Il 57% delle carenze viene coperto “attraverso soluzioni contrattuali di vario tipo”, ma resta un preoccupante 43% senza soluzioni stabili. “Tale quota, pari al 17% dei bisogni di organico totali, è coperta con turni straordinari dei dirigenti medici non inclusi nelle prestazioni aggiuntive o semplicemente lasciata scoperta”, si legge nel report. “Il dato del 17% di necessità non coperte, nonostante tutte le soluzioni messe in campo, descrive bene l’affanno nel quale continuano a operare i pronto soccorso nazionali – spiega Fabio De Iaco, past president della Simeu -. A questa condizione di base si sovrappone il noto fenomeno del boarding, che produce a sua volta un netto incremento del carico lavorativo per ogni dirigente medico, in quanto assorbe il 30-40% delle risorse interne ai pronto soccorso. Le conseguenze in termini di disagio dei pazienti e di stress psico-fisico degli operatori sono evidenti a tutti”.

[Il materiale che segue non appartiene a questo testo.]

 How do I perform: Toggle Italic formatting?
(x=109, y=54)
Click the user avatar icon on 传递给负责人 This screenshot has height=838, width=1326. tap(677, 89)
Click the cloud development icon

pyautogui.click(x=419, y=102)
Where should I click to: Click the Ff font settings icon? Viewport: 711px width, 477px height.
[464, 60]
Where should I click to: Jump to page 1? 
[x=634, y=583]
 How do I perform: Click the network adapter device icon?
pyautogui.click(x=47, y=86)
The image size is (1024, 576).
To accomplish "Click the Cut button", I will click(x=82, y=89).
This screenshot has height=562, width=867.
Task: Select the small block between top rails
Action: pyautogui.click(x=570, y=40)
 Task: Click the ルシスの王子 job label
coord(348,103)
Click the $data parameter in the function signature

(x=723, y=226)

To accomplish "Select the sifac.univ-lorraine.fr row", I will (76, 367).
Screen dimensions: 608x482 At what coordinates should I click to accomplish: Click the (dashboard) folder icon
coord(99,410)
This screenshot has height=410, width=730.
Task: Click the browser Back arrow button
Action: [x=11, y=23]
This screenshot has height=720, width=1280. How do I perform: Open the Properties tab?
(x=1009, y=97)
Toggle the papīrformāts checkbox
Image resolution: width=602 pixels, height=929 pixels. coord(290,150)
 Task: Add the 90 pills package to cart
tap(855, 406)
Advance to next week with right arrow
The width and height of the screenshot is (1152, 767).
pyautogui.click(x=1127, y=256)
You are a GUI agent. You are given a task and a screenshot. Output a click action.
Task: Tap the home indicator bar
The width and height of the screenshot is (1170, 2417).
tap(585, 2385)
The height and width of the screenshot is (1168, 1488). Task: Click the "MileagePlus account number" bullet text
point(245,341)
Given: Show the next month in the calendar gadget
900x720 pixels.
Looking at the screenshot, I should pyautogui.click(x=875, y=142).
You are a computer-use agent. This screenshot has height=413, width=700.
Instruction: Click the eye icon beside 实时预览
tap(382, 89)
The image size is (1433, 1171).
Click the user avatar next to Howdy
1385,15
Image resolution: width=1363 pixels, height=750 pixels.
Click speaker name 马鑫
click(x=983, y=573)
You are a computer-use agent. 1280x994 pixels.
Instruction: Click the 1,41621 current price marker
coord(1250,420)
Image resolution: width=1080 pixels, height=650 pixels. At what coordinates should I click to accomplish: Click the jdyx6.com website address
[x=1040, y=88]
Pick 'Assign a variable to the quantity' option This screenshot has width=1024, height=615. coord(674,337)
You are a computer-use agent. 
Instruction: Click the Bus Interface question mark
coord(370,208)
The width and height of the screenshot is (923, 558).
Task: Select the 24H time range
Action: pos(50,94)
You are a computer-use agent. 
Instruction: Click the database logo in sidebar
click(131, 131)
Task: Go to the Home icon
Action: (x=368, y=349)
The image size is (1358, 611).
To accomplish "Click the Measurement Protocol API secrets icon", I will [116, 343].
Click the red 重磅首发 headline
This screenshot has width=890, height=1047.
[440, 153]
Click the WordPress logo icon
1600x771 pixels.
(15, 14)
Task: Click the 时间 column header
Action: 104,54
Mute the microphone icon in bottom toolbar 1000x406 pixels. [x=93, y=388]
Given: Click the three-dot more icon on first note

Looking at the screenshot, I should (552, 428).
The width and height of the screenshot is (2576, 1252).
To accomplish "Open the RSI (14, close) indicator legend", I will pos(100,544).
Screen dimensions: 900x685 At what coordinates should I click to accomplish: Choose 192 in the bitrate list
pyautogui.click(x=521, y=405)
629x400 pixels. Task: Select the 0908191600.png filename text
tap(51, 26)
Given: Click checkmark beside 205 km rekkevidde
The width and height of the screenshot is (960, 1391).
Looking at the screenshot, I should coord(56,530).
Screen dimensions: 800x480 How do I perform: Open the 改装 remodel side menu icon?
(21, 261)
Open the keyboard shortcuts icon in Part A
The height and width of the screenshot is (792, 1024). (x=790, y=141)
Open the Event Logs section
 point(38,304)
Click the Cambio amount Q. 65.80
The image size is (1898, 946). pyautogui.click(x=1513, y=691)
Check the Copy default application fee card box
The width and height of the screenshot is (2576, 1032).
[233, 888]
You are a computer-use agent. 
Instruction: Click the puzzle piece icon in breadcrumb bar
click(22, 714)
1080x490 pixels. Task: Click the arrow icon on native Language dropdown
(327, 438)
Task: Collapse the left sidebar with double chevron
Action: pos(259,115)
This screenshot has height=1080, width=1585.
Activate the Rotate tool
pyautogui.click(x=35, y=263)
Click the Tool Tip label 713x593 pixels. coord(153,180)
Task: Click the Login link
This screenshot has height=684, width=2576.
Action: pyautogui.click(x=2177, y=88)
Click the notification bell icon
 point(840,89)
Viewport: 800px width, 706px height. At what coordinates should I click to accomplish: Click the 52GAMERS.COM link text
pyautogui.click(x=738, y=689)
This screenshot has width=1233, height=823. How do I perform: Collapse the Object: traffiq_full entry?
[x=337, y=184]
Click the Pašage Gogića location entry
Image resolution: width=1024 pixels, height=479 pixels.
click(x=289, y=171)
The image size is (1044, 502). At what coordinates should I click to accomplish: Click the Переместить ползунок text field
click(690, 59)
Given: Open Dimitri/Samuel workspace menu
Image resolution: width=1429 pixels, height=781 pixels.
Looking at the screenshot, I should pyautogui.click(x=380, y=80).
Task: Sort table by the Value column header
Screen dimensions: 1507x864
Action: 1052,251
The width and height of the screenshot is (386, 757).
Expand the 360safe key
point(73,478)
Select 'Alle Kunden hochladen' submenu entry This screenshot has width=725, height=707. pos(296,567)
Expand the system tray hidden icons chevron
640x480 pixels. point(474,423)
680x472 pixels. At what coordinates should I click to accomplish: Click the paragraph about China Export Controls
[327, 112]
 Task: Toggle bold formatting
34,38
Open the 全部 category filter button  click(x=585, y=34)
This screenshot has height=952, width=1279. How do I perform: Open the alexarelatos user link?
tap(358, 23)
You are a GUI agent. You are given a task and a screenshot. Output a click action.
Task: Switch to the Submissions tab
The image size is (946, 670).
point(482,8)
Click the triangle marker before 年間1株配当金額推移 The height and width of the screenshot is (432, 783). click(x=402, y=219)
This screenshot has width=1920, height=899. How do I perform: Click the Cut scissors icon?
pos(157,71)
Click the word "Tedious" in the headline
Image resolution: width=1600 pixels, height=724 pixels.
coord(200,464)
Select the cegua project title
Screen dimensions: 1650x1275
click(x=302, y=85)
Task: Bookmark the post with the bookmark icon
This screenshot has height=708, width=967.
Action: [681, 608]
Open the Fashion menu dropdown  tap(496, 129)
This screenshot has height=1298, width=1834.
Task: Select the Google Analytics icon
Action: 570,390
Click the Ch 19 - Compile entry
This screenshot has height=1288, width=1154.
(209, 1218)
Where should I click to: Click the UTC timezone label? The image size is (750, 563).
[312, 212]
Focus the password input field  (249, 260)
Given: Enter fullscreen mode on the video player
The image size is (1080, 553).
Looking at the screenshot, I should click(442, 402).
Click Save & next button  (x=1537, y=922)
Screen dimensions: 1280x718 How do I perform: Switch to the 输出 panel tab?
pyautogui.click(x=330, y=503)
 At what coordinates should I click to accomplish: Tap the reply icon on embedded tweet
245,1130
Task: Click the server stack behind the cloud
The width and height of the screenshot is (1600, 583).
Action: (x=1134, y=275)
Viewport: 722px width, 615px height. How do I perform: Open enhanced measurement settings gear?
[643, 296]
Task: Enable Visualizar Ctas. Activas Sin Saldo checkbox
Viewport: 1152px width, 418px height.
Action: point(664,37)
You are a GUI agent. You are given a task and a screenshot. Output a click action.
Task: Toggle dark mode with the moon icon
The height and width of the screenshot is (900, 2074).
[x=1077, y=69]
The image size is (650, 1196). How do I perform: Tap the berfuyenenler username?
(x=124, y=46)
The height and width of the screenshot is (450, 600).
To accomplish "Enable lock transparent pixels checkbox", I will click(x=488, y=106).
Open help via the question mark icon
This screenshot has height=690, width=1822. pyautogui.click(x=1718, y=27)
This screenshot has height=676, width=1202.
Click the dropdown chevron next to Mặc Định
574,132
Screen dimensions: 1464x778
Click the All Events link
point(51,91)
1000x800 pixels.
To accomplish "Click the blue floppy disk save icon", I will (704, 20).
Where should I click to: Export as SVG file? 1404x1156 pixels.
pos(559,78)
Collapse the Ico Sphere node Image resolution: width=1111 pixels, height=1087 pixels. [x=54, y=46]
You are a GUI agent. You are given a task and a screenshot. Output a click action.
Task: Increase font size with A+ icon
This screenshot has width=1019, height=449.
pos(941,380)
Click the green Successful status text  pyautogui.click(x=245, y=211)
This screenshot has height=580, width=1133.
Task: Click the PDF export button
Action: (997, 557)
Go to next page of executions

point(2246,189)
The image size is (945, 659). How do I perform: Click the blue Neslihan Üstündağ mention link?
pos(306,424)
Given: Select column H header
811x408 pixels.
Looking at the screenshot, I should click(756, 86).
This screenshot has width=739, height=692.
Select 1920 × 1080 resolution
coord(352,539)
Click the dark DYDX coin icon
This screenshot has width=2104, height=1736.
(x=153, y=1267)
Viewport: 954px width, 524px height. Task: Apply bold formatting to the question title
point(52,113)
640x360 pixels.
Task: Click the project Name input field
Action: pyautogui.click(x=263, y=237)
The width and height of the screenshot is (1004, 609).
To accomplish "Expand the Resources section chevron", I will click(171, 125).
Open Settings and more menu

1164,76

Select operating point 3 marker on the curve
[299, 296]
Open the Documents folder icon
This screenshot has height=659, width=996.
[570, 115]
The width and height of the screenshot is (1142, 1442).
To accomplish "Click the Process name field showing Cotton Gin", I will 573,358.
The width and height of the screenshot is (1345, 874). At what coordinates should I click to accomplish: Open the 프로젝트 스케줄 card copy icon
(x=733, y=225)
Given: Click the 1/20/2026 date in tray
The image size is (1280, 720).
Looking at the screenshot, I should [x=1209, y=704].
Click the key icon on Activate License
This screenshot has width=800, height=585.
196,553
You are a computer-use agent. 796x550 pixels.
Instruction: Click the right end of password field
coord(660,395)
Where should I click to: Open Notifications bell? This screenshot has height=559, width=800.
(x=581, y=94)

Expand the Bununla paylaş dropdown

Una struttura su tre si affida ancora ai gettonisti

Nonostante i tentativi del Governo di ridurre il ricorso alle cooperative, il 32% delle strutture continua a utilizzarle. “Le cooperative sono presenti nel 32% del campione, diffuse su tutto il territorio nazionale: uniche Regioni che non fanno ricorso a cooperative sono Sicilia e Toscana – segnala la Simeu -. Sulla media nazionale, le cooperative forniscono un numero di equivalenti medici pari al 18% delle carenze e al 7% del totale delle necessità di organico. I contratti con le cooperative saranno in scadenza nel 42% dei casi entro i prossimi tre  mesi, nel 26% entro i prossimi 6 mesi, nel 32% entro i 12 mesi”, si legge ancora nel report.
“A livello nazionale una struttura su tre fa ancora ricorso alle cooperative nonostante i correttivi apportati dal Governo – osserva Antonella Cocorocchio, coordinatrice nazionale dell’Area infermieristica della Simeu -. Si pone il problema – in alcuni casi urgentissimo – di capire come sopperire alle esigenze che inevitabilmente si creeranno in vista della non prorogabilità dei contratti stabilita per decreto. La scadenza dei contratti, in molti casi imminente, apre scenari di ulteriore incertezza cui sarebbe davvero necessario dare risposte in tempi brevissimi”, conclude.